Is shopping on the curriculum?

I know I was talking about not buying stuff on the blog last time but with home educating there were always a few essentials we went out for and it put me in mind of this story.

It was a typical home educating day – while back now I admit but as clear in my mind as it ever was. And that was because of the horrible git in the lift!

It was an out-of-the-house day. Very essential. We’d needed a library trip; we were loaded with books. We’d also been looking at buying a couple of books to learn from, which the kids had fallen in love with in the book shop. We needed some groceries anyway and then we’d got a trip to the park planned for outdoor lunch, exercise, a clamber on the apparatus there and observation of anything wild that came up. It always does.

So laden down with our stuff, picnic included, we were in the lift on our way down from the book department. Standing in there was an elderly chap looking down on us from his great height with clear disapproval.

Now quite often when we were out and about we’d get a smile for the kids from people who we came across. A look of interest. Maybe a gentle chat or enquiry. Today it was different. Today it was term time and my children were clearly not in school. Today this chap was clearly not pleased.

He ignored me, looked accusingly at the girls and said ‘Not in school today?’

Before I could answer my eldest pipes up confidently and proudly, hugging her books to her, ‘No we’re home educated.’ I was so pleased to see how she’d grown – she’d never done this before.

Again he directly ignored me and confronted her, with a cross tone and a glaring eye and said; ‘Shopping on the curriculum is it?’

She deflated like a spent balloon and that old oppressed and guilty look she wore in school – eradicated since we’d been home educating – fell back onto her face at his intended put-down.

I’m not usually a violent person but quite frankly I could have smashed his face in!

‘Actually, shopping is very educational,’ I retorted. And the lift doors opened and we parted before there was any time to argue the point further. Not that I probably would have bothered as you know how pointless it is against some people’s narrow minded ignorance.

I was so upset. Mostly because of the attack on my child by this arrogant bully who obviously thought he had some kind of authority and licence.

Happily, most people we came across when out were fairly interested. ( I think I describe some of the comments in ‘A Funny Kind of Education’) But way back then, when home education was still fairly unheard of, people were more suspicious. In fact you could easily feel that you shouldn’t have your kids out in public in term time as if they weren’t fit to be seen; they should be tidied away in school.

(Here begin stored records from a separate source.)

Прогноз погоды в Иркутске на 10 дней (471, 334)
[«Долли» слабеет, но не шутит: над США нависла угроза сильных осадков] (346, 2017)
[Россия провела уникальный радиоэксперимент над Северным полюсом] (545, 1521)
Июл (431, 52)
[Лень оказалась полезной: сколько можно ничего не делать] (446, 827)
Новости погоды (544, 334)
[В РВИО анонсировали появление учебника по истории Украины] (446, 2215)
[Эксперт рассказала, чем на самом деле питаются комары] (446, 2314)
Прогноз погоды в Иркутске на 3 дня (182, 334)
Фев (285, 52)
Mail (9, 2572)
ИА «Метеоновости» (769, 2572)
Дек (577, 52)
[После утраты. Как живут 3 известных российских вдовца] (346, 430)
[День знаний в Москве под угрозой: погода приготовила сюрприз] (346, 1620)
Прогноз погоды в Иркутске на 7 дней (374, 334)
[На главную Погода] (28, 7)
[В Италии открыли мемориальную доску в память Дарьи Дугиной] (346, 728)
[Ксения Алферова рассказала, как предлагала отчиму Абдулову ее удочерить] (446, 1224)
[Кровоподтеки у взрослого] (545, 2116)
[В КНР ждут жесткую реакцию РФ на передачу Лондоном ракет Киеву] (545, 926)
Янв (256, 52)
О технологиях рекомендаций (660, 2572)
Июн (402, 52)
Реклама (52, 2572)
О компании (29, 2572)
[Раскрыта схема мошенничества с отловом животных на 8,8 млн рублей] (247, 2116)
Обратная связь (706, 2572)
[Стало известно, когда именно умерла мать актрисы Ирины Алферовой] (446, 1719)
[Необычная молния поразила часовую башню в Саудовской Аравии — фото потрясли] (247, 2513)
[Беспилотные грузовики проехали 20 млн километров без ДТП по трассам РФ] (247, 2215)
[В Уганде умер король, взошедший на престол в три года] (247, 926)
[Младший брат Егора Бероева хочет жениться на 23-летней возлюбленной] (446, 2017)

If there’s one thing this awful pandemic has done for us it’s brought home schooling to the fore. It’s much more recognised and possibly even understood better by thousands more than way back then. It’s certainly opened people’s eyes and minds to an approach to education that although unfamiliar, is totally workable, successful and a life saver for many children who through no fault of their own do not thrive in school. Not to mention the fact it’s encouraged more parents to question the awful flaws in schooling and the system.

Let’s hope this will be one positive outcome of the pandemic that will remain for good and continue to grow. And those parents who choose to home educate (and I don’t mean do school-at-home as many were forced to do during Lockdown) are supported in that decision. And whatever approach one chooses it is less divisive than it has been as understanding expands.

And actually – shopping is educational as it supports many concepts of the curriculum if you delve into it’s diverse subject matter with an investigative mind; maths, science, environment, origins, language, vocabulary, design… it’s all in there in various forms. So put it on your curriculum, get out as much as you can, try not to actually buy too much stuff and good luck with those you come into contact with!

Lots of investigative learning possible from just a basket of shopping!

6 thoughts on “Is shopping on the curriculum?

  1. It is always great to involve children with shopping and not just from a budgeting or cookery aspect which are probably the two obvious things that come to mind – as you say it’s a really diverse subject area which is bursting with life skills learning. We have had a lot of fun discovering where our food shopping has originated from, for instance. It took twice as long to shop but I think it taught me a lot, too.

  2. Once when out shopping the lady at the checkout asked the no school today question and my daughter told her all about her baking project and how we were there to buy our ingredients. The checkout lady said how nice it was to see children learning to shop with their parents and told us all about the school fieldtrip who had just left the store, where yr10 got to go shopping with their teacher as they woudn’t know how, otherwise. So yes, shopping is on the curriculum.

  3. Maybe in his working years he was a “Wag Man” as they used to be put (someone paid by the local authorities to look for kids not in school). You handled it well by not hitting him. I wonder if there could be a card given to such persons, those who Homeschool could give to those persons who think they’ve the right to butt in. Maybe you know the right words to put on them?